O processo de criação do diretor canadense Jason Reitman tem início na insatisfação. Do sentimento de incômodo gerado por ela, Reitman aborda em seus projetos quebras de expectativa, sempre estruturadas na polêmica, que deslocam seus personagens para a quarentena do ostracismo psicológico e social.

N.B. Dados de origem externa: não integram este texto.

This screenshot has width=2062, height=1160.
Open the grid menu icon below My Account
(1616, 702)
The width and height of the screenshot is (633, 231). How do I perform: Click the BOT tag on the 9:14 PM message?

“Obrigado por fumar” (2005) expôs as contradições de Nick Naylor (Aaron Eckhart), porta-voz da famigerada indústria do tabaco – um lobista meio macunaímico que precisava aumentar a incidência de câncer de pulmão ao mesmo tempo que dava uma de pai modelo. Juno MacGuff (Elle Page), protagonista do segundo longa de Reitman, teve que amadurecer na marra ao lidar com uma gravidez inesperada em sua adolescência. Foi com “Juno” (2007) que a ex-stripper, autora e roteirista Diablo Cody ganhou o Oscar de melhor roteiro original na cerimônia de 2008. Já em “Amor sem escalas” (2009), Ryan Bingham (George Clooney) era o vetor operacional de uma empresa cuja especialidade é demitir pessoas de modo cirúrgico.
“Jovens Adultos”, novo longa do cineasta, outra parceria com Diablo Cody, que assina o roteiro, dá um passo além: a insatisfação gera o deslocamento e a sensação de vazio. Tal despertencimento, ou incompletude, não se resolve com reflexões e adaptações, o que se espera de uma pessoa equilibrada – descamba para a neurose. Filme que começa no tom melancólico (mas de promessas) de “Elizabethtown” (Cameron Crowe, 2008), logo degenera para um caso manicomial.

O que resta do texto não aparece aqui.